By Lindsay Steele
The Catholic Messenger
About seven years ago, Alicia Nava of Davenport was struggling with depression. Efforts to overcome her feelings of sadness seemed fruitless. “Nothing helped,” she recalled.
When she began to attend Masses for healing, her outlook on life began to improve. The combination of confession, Mass and healing prayers helped her feel the Holy Spirit in a powerful and uplifting way. “Now everything is good, and I praise God for that,” she said with a smile.
As a lay leader of monthly Masses for healing in the Diocese of Davenport, she enjoys seeing how the Holy Spirit is working in the lives of the people around her. “I can see what people are like when they come in, and when they leave, their faces are different. … They’ve experienced the healing and presence of God and seen a change in their lives.”
The bilingual Masses for healing take place the third Thursday of the month at 7 p.m., with confessions heard at 6 p.m. and healing prayers and eucharistic adoration following the Mass. The location alternates between St. Alphonsus Catholic Church in Davenport and St. Mathias Catholic Church in Muscatine.
History of Masses for healing
Masses for healing grew out of the Catholic Charismatic Renewal of the late 1960s, according to retired diocesan priest Father Ed O’Melia. He and the late Msgr. Marvin Mottet were among the first priests in the Diocese of Davenport to embrace the renewal movement. The intention of the renewal movement was to help Catholics feel God’s presence on a personal level and express the gifts of the Holy Spirit. This was a refreshing concept for Fr. O’Melia, who recalled feeling as if God was “far away” in his childhood. The renewal movement helped show people that Jesus “is still with us and alive and working.” The healing aspects of faith were a part of that, so clergy began to celebrate “Masses for healing” in combination with confession and prayers for healing. While all Masses offer opportunities for healing, Fr. O’Melia said, these events gave Catholics an opportunity to focus on this aspect of their faith as a group.
What is healing?
While most people are likely to think about healing as fixing some kind of physical ailment, prayers for healing have a much broader reach. People pray for a variety of spiritual, emotional or physical ills.
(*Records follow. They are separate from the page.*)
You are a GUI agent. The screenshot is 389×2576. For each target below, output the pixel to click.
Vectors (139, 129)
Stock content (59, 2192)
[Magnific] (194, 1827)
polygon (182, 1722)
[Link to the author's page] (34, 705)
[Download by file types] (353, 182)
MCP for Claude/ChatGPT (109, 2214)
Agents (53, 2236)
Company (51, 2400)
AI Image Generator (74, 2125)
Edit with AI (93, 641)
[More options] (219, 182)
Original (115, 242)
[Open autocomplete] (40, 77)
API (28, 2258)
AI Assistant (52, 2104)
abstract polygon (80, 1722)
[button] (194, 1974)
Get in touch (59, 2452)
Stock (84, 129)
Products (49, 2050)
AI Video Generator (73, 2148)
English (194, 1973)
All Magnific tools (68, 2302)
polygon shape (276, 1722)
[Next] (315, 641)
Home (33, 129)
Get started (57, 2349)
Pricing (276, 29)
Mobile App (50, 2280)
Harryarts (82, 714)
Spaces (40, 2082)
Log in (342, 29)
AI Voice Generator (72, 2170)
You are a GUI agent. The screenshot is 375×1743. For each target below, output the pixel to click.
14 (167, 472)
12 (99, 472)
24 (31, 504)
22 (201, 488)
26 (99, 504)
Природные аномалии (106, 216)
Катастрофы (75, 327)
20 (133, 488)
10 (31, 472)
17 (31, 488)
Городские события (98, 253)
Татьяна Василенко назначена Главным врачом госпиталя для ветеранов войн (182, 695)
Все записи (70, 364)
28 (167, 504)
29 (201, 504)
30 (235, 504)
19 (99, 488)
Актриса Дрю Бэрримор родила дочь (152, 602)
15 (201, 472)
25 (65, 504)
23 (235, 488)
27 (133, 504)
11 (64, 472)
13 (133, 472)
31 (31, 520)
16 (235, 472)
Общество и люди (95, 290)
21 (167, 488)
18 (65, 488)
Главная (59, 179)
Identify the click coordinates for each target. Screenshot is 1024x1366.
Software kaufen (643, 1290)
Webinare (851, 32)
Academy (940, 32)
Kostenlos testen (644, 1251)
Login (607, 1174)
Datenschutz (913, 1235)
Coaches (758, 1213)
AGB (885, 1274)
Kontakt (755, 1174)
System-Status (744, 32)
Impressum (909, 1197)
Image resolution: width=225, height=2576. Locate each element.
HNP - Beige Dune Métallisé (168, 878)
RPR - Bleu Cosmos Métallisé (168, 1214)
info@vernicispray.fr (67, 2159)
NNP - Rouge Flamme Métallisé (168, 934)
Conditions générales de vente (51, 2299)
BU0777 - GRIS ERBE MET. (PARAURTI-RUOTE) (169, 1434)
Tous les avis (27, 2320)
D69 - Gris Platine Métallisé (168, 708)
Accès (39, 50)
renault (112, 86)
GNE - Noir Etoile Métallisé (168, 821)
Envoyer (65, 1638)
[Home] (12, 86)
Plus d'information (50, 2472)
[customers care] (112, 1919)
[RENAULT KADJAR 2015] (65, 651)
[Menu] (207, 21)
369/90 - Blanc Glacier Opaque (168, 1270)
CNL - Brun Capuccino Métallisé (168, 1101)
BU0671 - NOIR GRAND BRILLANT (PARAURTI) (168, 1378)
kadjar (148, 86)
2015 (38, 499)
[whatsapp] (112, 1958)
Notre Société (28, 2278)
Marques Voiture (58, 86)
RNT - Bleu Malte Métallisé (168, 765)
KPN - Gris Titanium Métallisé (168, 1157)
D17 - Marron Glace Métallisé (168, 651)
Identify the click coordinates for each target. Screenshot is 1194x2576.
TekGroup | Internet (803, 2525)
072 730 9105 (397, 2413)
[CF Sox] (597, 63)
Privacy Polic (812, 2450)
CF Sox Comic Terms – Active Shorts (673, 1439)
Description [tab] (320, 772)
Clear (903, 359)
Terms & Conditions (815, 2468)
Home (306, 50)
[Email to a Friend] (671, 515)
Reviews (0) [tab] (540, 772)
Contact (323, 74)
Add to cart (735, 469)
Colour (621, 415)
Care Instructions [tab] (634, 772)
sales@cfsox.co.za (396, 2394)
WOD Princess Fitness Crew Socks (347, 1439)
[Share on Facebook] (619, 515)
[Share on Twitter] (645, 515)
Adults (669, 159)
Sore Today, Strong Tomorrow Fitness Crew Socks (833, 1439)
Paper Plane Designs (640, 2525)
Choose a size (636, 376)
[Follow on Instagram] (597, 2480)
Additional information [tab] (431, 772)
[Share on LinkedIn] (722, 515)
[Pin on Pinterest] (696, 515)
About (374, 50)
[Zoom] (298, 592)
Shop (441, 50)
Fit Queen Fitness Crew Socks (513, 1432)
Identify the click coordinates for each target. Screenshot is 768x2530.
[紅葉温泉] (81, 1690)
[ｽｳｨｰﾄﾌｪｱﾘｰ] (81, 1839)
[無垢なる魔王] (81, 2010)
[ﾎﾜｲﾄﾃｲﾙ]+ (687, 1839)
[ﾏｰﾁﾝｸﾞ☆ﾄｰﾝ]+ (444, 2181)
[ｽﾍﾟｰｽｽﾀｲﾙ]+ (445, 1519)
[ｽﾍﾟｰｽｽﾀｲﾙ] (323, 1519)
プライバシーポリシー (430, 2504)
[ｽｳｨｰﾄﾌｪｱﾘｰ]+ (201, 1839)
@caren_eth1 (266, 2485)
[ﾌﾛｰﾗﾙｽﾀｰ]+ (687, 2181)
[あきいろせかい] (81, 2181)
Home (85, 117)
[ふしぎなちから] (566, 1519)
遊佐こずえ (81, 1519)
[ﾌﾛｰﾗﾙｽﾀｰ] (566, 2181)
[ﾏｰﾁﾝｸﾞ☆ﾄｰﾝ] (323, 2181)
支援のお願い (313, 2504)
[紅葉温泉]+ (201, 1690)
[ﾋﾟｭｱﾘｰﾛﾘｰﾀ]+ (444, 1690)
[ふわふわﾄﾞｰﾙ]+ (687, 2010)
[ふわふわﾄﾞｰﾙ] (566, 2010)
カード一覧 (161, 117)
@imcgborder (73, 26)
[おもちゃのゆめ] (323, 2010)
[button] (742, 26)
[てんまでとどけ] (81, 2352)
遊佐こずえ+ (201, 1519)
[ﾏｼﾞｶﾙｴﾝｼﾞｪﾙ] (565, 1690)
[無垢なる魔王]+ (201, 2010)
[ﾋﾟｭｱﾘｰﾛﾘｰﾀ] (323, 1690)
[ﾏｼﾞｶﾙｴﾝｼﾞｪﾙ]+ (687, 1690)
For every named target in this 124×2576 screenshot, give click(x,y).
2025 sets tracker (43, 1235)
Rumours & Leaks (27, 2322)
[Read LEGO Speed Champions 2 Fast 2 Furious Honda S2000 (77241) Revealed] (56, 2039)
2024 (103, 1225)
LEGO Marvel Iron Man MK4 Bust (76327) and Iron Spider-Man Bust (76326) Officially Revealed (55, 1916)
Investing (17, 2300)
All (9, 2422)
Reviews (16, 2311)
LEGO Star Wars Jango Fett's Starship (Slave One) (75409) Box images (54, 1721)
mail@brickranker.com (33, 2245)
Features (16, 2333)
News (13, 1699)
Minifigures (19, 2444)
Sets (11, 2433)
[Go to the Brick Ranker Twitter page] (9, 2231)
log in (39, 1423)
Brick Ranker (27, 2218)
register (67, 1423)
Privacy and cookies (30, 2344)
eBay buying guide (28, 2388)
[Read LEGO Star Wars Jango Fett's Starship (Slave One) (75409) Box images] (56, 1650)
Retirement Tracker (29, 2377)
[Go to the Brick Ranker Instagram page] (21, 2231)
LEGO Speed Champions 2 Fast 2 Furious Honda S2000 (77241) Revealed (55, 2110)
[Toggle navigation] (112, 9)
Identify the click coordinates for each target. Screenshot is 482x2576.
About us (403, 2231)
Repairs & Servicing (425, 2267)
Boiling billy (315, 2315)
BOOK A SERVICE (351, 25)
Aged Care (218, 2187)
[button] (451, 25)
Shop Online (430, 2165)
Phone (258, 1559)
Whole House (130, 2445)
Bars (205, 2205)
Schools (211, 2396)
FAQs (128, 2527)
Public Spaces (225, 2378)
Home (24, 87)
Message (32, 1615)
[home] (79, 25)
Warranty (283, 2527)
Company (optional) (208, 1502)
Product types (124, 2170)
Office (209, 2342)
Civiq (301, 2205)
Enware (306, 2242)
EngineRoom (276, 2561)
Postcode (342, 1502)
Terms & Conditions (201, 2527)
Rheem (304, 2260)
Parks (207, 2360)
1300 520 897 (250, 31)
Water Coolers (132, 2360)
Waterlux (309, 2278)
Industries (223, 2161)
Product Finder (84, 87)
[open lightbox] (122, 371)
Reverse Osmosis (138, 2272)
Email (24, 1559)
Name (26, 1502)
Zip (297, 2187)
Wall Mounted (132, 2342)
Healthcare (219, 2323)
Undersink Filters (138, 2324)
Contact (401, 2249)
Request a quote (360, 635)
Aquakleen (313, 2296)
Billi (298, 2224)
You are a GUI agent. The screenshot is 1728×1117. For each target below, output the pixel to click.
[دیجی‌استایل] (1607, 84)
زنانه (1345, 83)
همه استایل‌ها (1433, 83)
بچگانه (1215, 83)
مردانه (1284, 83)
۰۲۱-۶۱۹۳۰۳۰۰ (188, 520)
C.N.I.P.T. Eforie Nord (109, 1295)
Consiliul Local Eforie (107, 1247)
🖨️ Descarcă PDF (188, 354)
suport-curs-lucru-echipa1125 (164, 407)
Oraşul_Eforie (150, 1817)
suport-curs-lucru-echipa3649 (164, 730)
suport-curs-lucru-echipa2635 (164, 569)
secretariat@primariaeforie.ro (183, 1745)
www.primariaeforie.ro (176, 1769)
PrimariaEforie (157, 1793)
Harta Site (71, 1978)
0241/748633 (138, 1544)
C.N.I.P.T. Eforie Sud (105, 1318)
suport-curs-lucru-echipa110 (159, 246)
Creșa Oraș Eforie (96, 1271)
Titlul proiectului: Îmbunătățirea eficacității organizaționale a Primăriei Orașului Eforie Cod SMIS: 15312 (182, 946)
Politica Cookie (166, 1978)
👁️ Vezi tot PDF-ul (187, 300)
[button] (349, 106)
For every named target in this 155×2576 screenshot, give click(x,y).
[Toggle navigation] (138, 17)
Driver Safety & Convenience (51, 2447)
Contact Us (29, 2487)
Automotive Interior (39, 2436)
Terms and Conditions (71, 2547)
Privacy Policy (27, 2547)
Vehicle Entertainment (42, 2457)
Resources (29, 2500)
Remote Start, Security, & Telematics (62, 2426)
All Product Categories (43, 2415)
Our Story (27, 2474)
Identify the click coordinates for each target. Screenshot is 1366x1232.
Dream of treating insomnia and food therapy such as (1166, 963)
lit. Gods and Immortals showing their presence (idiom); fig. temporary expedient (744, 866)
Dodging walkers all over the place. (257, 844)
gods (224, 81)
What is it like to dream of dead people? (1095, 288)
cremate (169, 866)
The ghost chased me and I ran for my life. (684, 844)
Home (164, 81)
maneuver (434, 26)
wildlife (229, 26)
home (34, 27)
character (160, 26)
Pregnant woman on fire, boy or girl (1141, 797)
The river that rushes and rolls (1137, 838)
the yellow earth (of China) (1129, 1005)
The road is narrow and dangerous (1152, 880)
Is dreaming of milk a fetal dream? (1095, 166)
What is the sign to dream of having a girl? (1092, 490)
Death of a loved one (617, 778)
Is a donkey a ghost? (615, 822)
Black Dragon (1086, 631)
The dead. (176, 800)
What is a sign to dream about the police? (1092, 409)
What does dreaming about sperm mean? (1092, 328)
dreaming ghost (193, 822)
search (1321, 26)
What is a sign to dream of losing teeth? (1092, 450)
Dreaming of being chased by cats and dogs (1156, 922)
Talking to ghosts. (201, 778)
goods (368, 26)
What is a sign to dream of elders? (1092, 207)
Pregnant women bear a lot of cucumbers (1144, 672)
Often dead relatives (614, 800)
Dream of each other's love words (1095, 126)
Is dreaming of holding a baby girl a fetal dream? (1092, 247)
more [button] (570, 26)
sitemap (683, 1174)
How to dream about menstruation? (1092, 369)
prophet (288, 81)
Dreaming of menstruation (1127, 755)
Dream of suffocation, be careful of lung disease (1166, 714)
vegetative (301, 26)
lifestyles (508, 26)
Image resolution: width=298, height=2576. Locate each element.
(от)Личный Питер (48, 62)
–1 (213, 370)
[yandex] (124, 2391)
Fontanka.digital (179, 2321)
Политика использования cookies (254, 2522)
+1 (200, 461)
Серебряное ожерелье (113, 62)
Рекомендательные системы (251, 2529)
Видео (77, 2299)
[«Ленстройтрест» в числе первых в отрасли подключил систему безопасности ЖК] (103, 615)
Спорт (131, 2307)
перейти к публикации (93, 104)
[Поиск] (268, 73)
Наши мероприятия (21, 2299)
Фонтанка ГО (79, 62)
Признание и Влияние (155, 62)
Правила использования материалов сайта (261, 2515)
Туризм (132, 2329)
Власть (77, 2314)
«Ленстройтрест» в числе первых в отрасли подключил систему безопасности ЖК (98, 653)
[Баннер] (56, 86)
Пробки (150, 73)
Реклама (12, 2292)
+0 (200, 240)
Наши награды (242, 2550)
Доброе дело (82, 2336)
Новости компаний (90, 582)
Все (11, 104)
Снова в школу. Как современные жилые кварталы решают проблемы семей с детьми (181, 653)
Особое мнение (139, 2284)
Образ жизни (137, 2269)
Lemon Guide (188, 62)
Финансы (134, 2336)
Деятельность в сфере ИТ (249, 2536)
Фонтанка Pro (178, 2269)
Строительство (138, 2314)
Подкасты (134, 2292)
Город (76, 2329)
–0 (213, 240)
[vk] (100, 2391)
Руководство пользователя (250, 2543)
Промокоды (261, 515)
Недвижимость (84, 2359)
One person at the Feb. 16 Mass for healing in Davenport prayed for political peace in the United States, while another prayed for his broken marriage.
God’s answer might not be what is hoped for or expected, no matter how many times someone prays for healing. “God will answer in his own mysterious way,” explained Father Troy Richmond, pastor of Ss. Mary & Mathias Parish in Muscatine.
Fr. O’Melia said it is essential for people to have a healthy approach to healing. After all, Jesus may have brought Lazarus back from the dead, but Lazarus still had to meet his fate eventually. Part of healing is the ability to be at peace with whatever happens, and feeling God’s presence along the way.
What happens at a Mass for healing?
Before Mass begins —and during Mass if people are still waiting in line — priests hear confessions. Gerry Goebel of Davenport has participated in Masses for healing for about 40 years and appreciates the therapeutic experience of confession. “I’ve seen in my life how important it is,” he said. Mary Gonzalez of East Moline, Ill., added, “Confession starts the healing process.”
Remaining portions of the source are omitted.